Source records:
——

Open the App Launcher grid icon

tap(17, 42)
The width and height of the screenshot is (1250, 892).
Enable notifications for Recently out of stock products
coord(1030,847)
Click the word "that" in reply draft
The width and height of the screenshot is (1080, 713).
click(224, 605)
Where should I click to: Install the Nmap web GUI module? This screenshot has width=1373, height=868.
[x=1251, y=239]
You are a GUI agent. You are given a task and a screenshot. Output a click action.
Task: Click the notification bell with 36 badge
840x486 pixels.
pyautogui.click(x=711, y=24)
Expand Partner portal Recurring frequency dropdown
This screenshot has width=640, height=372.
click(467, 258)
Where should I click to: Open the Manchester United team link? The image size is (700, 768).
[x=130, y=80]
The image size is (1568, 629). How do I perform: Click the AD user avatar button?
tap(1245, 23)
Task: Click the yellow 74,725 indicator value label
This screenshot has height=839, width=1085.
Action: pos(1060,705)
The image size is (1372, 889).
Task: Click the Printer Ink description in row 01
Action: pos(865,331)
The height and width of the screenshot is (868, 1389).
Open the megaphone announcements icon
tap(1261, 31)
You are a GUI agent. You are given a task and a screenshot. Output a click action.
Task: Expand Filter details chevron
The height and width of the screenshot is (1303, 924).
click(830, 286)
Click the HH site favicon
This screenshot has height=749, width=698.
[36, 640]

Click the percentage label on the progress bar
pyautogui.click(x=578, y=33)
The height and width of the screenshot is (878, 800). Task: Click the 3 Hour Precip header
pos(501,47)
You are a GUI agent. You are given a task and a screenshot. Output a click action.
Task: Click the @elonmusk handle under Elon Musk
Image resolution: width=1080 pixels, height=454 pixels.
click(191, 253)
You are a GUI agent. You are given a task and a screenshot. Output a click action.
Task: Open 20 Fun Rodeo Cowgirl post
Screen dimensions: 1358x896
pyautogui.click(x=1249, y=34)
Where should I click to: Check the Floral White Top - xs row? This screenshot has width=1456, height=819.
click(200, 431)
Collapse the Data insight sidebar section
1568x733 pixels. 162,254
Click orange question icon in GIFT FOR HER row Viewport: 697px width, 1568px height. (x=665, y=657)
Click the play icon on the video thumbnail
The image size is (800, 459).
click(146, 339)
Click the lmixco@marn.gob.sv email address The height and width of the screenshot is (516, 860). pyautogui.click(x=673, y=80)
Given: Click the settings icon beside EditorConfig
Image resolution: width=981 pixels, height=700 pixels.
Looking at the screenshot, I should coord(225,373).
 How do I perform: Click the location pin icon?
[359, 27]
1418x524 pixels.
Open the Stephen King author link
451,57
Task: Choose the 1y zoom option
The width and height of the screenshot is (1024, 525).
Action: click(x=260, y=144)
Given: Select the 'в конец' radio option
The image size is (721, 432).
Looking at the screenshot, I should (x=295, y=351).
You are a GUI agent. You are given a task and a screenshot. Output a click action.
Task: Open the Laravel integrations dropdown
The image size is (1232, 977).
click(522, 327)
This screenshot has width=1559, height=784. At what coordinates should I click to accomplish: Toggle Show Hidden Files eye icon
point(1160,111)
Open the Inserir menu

——

■ **Aim**: Starting from the first line of the source records and ending with the line containing "click(224, 605)", present each of those lines as an item in a numbered list, leaving out any blank lines.

■ **Solution to this task**:
1. Open the App Launcher grid icon
2. tap(17, 42)
3. The width and height of the screenshot is (1250, 892).
4. Enable notifications for Recently out of stock products
5. coord(1030,847)
6. Click the word "that" in reply draft
7. The width and height of the screenshot is (1080, 713).
8. click(224, 605)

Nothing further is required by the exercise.